Several news organizations were expected in a South Carolina court Wednesday to make the case for releasing 911 tapes and other documents in the killings of nine black worshipers at Emanuel African Methodist Episcopal Church in Charleston. Judge J.C. Nicholson of the state Circuit Court in Charleston will hear from attorneys challenging his order that prevents local authorities from releasing information about the June 17 attack, the local CBS affiliate WLTX-TV reported.

Although news outlets have argued that releasing emergency call recordings, witness statements and forensic evidence would ensure transparency in criminal justice proceedings, Nicholson is concerned that a public release of those materials would endanger the right to a fair trial for 21-year-old Dylann Storm Roof. And attorneys for the victims’ families have cited concern for their rights to privacy as a reason to keep Nicholson’s gag order in place.

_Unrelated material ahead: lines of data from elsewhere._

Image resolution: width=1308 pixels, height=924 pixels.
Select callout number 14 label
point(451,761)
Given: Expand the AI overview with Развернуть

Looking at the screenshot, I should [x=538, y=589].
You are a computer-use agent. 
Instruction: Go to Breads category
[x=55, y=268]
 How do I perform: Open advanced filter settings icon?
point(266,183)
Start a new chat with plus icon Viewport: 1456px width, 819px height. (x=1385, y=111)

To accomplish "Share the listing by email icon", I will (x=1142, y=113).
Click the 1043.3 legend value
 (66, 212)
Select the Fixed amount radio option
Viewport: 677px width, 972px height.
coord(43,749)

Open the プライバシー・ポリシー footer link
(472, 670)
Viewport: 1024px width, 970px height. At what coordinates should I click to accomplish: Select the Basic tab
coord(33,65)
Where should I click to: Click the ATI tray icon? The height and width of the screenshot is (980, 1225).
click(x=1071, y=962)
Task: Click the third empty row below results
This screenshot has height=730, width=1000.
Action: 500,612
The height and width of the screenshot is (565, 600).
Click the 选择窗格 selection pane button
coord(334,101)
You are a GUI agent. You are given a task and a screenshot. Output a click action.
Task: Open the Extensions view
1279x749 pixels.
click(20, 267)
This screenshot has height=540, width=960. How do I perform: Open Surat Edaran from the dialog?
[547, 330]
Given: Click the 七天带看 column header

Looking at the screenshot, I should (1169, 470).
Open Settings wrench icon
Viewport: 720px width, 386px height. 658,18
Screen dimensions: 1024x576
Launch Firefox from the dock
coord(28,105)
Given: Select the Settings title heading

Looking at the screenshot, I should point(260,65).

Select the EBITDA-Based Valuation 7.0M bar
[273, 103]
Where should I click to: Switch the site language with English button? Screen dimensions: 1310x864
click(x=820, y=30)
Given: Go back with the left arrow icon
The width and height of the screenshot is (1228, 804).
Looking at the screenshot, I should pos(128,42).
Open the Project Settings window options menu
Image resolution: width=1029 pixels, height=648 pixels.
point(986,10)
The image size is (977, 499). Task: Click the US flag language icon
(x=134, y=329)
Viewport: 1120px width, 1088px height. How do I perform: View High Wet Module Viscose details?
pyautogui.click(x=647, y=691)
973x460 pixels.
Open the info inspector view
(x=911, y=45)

The case against Roof, who is charged with nine counts of murder and faces federal hate crimes prosecution, could be jeopardized by pretrial publicity if the records are released, Nicholson said when he issued the order in July. But the judge also welcomed comment on his gag order, which he got from seven groups, including media organizations that filed Freedom of Information Act requests with state investigators, the Charleston Post and Courier newspaper reported.

Dispatcher recordings, 911 calls and police reports are routinely made available to the public in the U.S. after violent crimes. The records typically help shed light on authorities’ response to crimes.

Roof's attorneys last week filed a motion with Nicholson seeking access to the prosecutor’s evidence in the shooting. Public Defender Ashley Pennington requested all documents, tangible objects, witness statements, physical evidence and police recordings, the Post and Courier reported.

It was unclear when the judge would rule on the motion. The request is a procedural move typical of criminal cases.